Una “stella nera”, e “ancora più oscuro”. Se è vero che i grandi artisti riescono a mettere nelle proprie opere il segno dei tempi che stiamo vivendo, il bene e il male della società, è comprensibile che per questo maledetto 2016 due opere rilevanti – gli ultimi dischi di David Bowie e Leonard Cohen, entrambi morti a distanza di pochi giorni dall’uscita dei propri album “Blackstar” e “I want it darker” – siano caratterizzate da due titoli così cupi.

Già, perché all’insegna delle violenze razziste, della rabbia populista, della guerra in Siria e del dramma dei rifugiati, il 2016 è stato un anno oscuro. Reso ancora più triste, appunto, dalla morte di troppi grandi musicisti. David Bowie, si diceva, Leonard Cohen, a soli 57 anni lo scorso aprile è morto Prince, l’ultima vera rockstar degli anni ’80, deceduto a causa di una overdose di antidolorifici. E ora è morto anche il cantante britannico George Michael a soli 53 anni.

Dei giganti che con le loro canzoni, i loro costumi e l’indole ribelle che li ha portati a essere costantemente in conflitto con l’industria discografica, hanno lasciato un segno indelebile nella cultura del XX secolo ispirando intere generazioni di giovani ed artisti. Dei poeti a cui, purtroppo, va ad aggiungersi un elenco sfortunatamente lungo di nomi che meriterebbero ben più di un breve elenco per essere celebrati.
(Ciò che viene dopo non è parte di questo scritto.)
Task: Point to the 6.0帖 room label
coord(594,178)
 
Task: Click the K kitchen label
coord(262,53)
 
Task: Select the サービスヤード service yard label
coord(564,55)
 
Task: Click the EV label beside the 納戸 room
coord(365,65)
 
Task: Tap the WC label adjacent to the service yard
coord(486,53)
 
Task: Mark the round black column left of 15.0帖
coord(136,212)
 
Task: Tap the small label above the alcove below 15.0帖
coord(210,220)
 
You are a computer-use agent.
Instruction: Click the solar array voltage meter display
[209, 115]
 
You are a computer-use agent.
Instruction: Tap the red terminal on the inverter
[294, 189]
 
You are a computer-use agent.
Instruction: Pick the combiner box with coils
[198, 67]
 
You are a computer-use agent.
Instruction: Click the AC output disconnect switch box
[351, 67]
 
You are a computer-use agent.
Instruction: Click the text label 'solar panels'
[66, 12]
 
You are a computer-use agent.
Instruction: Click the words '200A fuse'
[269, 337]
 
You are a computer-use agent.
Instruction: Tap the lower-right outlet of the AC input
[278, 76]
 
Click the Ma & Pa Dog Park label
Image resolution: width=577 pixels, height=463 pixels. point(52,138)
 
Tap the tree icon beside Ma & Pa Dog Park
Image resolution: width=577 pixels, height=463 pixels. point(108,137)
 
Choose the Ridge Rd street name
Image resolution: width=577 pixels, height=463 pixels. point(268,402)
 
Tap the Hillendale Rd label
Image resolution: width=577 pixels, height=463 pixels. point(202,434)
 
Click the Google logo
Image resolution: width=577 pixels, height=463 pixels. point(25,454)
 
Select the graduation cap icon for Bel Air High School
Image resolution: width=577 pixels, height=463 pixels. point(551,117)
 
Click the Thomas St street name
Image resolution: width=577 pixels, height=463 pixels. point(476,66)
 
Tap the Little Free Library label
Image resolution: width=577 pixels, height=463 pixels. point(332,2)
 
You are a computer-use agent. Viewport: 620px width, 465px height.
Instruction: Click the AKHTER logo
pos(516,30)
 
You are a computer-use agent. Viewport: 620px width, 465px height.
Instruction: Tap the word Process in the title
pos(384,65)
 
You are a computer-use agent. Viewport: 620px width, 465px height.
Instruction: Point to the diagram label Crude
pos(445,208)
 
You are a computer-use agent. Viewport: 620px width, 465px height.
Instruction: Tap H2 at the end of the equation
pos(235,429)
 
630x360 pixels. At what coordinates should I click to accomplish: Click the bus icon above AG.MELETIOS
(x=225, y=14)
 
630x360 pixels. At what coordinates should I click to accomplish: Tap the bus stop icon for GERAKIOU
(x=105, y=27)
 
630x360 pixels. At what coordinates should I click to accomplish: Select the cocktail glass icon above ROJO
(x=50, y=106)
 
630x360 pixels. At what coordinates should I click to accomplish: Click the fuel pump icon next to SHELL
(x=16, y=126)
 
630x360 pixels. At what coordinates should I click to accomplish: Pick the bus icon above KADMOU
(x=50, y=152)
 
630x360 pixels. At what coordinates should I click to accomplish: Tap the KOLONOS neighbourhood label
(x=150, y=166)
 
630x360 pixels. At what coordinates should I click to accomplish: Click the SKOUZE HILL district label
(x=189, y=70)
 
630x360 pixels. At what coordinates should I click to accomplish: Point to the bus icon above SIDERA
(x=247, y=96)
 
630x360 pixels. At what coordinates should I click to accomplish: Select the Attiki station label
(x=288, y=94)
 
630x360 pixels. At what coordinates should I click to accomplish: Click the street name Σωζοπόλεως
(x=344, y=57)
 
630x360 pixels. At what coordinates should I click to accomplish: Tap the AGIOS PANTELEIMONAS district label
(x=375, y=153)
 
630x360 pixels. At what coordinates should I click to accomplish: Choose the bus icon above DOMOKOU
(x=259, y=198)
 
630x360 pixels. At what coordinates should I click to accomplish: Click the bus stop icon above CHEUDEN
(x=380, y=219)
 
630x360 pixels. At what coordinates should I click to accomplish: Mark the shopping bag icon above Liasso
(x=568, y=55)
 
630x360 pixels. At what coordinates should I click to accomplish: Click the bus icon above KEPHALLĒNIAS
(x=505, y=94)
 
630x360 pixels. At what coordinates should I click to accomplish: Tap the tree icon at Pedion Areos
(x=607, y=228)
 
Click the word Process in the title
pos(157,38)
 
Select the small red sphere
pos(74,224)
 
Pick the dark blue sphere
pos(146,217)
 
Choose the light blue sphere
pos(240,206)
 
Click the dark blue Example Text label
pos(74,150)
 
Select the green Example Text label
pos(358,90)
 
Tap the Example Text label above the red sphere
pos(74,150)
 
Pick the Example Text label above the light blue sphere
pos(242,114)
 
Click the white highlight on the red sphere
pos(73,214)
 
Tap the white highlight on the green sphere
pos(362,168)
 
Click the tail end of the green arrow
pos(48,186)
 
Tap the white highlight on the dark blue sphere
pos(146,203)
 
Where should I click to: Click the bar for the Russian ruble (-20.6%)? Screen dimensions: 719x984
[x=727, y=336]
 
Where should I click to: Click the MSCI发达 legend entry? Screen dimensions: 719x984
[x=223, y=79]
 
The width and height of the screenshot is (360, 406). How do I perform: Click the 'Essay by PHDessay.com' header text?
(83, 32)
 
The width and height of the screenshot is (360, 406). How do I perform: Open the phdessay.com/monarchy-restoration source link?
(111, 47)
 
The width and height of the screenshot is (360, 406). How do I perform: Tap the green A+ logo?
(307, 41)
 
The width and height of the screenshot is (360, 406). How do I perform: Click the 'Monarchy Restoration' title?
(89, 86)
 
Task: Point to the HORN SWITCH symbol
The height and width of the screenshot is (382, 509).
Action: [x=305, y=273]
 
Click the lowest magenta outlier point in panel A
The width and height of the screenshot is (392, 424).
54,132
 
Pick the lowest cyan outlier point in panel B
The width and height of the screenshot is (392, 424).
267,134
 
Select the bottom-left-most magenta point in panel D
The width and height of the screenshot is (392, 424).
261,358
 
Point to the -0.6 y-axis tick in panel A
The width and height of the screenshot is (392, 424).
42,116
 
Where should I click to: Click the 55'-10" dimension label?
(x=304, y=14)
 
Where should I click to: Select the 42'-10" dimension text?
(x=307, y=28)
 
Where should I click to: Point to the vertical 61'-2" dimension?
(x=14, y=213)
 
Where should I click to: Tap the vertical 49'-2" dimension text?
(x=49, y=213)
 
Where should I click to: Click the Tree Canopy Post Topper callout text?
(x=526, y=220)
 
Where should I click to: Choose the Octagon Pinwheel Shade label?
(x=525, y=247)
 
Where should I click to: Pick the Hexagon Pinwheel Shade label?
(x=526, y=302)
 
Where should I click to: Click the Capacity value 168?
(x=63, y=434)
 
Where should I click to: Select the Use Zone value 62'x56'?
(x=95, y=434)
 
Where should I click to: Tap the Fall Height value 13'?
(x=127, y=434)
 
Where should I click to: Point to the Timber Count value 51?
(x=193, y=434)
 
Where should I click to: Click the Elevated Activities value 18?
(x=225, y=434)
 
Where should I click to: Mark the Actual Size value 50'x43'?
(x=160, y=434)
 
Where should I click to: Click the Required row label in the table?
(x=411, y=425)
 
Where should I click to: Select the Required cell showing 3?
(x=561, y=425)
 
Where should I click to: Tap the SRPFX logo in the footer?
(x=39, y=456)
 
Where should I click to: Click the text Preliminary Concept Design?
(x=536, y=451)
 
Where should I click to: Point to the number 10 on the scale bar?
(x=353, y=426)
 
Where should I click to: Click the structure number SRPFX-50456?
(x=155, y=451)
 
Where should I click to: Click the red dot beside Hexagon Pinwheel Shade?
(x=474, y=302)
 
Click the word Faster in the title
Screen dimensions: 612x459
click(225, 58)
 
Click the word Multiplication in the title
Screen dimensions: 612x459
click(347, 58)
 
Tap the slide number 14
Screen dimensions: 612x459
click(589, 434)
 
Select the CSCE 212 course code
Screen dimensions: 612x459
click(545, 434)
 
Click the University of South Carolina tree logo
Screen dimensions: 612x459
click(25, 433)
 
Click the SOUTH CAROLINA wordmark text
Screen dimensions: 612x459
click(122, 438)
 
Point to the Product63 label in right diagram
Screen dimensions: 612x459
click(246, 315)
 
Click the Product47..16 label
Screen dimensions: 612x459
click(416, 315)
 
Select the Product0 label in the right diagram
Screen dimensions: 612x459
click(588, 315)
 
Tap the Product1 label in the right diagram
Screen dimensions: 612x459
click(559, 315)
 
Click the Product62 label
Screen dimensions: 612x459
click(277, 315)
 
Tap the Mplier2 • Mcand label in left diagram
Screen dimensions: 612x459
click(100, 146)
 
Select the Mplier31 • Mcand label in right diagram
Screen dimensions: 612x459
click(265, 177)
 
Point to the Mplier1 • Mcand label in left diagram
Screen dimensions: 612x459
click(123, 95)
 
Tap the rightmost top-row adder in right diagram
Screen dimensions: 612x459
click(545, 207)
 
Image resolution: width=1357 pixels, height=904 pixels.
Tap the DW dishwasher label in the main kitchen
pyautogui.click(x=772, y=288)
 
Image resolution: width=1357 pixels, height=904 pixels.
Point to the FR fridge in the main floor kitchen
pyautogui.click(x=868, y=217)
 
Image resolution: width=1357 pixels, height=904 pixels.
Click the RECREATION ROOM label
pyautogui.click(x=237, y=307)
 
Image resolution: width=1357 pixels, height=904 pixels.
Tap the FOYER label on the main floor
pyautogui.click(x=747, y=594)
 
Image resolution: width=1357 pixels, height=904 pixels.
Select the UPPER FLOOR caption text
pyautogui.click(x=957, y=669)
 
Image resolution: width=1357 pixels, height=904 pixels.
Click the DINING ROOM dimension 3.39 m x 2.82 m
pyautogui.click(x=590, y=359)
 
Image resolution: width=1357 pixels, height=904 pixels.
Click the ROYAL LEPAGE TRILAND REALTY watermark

Glenn Frey degli Eagles, la rock band più famosa degli anni ’70, Signe Toly Anderson e Paul Lori Kantner dei Jefferson Airplane, Maurice “Moe” White degli Earth, Wind & Fire e lo storico produttore ed arrangiatore dei Beatles, Sir George Henry Martin. E ancora, Keith Noel Emerson e Greg Stuart Lake degli Emerson, Lake & Palmer, e Phife Dawg, alias Maliz Izaak Taylor, degli A Tribe Called Quest.

È inevitabile che in questi anni sempre più rockstar decidano di lasciarci, per una semplice questione anagrafica. Eppure la dipartita di così tanti miti della musica, a distanza di pochi mesi, serve per fermarci a riflettere su quanto abbiamo perduto. Specialmente alla fine dell’anno. Serve, purtroppo, anche a riflettere su quanto poco degno sia il confronto col panorama della musica oggi: in crisi, fermo, senza la stessa influenza sulla cultura che i nomi sopra potevano vantare.

Già, perché negli anni ’60 quando Cohen debuttò col suo primo album, nei ’70 di “Space Oddity” di Bowie, negli anni ’80 di Prince, nei '90 di George Michael la musica dominava sulla cultura. I ragazzini spendevano tutto in dischi e concerti. I costumi delle band influenzavano la moda. I nuovi generi contaminavano la letteratura, il cinema, la televisione. E i musicisti erano talmente potenti da lanciare manifestazioni che richiamavano milioni di persone: Woodstock e il Live Aid sono solo i primi nomi che tornano alla mente.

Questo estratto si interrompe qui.